# Work required
The answer should contain all of the records below, each one copied word for word.

# Stored data entries
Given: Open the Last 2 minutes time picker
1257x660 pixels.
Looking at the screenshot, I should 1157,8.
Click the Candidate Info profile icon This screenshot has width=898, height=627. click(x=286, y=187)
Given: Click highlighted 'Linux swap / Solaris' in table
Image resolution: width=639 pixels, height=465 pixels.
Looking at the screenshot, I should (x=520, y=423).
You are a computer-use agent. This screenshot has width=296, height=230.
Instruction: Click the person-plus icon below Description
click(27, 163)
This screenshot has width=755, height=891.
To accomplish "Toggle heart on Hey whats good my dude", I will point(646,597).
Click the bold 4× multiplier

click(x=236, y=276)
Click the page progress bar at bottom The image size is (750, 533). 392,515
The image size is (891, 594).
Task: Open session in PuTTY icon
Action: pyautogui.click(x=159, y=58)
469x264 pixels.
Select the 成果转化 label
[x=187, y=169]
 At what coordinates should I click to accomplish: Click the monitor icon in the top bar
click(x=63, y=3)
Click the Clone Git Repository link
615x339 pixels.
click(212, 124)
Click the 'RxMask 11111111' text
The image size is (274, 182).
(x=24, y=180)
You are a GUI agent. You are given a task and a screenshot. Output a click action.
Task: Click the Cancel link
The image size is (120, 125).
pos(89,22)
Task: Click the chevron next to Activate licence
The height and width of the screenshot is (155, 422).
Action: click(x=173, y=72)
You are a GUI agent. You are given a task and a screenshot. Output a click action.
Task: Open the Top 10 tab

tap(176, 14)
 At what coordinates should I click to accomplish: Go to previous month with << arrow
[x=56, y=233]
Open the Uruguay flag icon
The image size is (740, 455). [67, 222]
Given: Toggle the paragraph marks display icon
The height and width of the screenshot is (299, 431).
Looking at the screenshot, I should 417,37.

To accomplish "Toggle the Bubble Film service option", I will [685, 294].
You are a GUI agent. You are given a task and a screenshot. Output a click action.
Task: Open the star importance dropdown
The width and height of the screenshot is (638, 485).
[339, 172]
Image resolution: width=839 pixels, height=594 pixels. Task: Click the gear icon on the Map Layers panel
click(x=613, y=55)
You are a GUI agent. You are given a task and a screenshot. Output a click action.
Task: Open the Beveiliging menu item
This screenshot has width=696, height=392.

# Answer box
Given: Open the Last 2 minutes time picker
1257x660 pixels.
Looking at the screenshot, I should 1157,8.
Click the Candidate Info profile icon This screenshot has width=898, height=627. click(x=286, y=187)
Given: Click highlighted 'Linux swap / Solaris' in table
Image resolution: width=639 pixels, height=465 pixels.
Looking at the screenshot, I should (x=520, y=423).
You are a computer-use agent. This screenshot has width=296, height=230.
Instruction: Click the person-plus icon below Description
click(27, 163)
This screenshot has width=755, height=891.
To accomplish "Toggle heart on Hey whats good my dude", I will point(646,597).
Click the bold 4× multiplier

click(x=236, y=276)
Click the page progress bar at bottom The image size is (750, 533). 392,515
The image size is (891, 594).
Task: Open session in PuTTY icon
Action: pyautogui.click(x=159, y=58)
469x264 pixels.
Select the 成果转化 label
[x=187, y=169]
 At what coordinates should I click to accomplish: Click the monitor icon in the top bar
click(x=63, y=3)
Click the Clone Git Repository link
615x339 pixels.
click(212, 124)
Click the 'RxMask 11111111' text
The image size is (274, 182).
(x=24, y=180)
You are a GUI agent. You are given a task and a screenshot. Output a click action.
Task: Click the Cancel link
The image size is (120, 125).
pos(89,22)
Task: Click the chevron next to Activate licence
The height and width of the screenshot is (155, 422).
Action: click(x=173, y=72)
You are a GUI agent. You are given a task and a screenshot. Output a click action.
Task: Open the Top 10 tab

tap(176, 14)
 At what coordinates should I click to accomplish: Go to previous month with << arrow
[x=56, y=233]
Open the Uruguay flag icon
The image size is (740, 455). [67, 222]
Given: Toggle the paragraph marks display icon
The height and width of the screenshot is (299, 431).
Looking at the screenshot, I should 417,37.

To accomplish "Toggle the Bubble Film service option", I will [685, 294].
You are a GUI agent. You are given a task and a screenshot. Output a click action.
Task: Open the star importance dropdown
The width and height of the screenshot is (638, 485).
[339, 172]
Image resolution: width=839 pixels, height=594 pixels. Task: Click the gear icon on the Map Layers panel
click(x=613, y=55)
You are a GUI agent. You are given a task and a screenshot. Output a click action.
Task: Open the Beveiliging menu item
This screenshot has width=696, height=392.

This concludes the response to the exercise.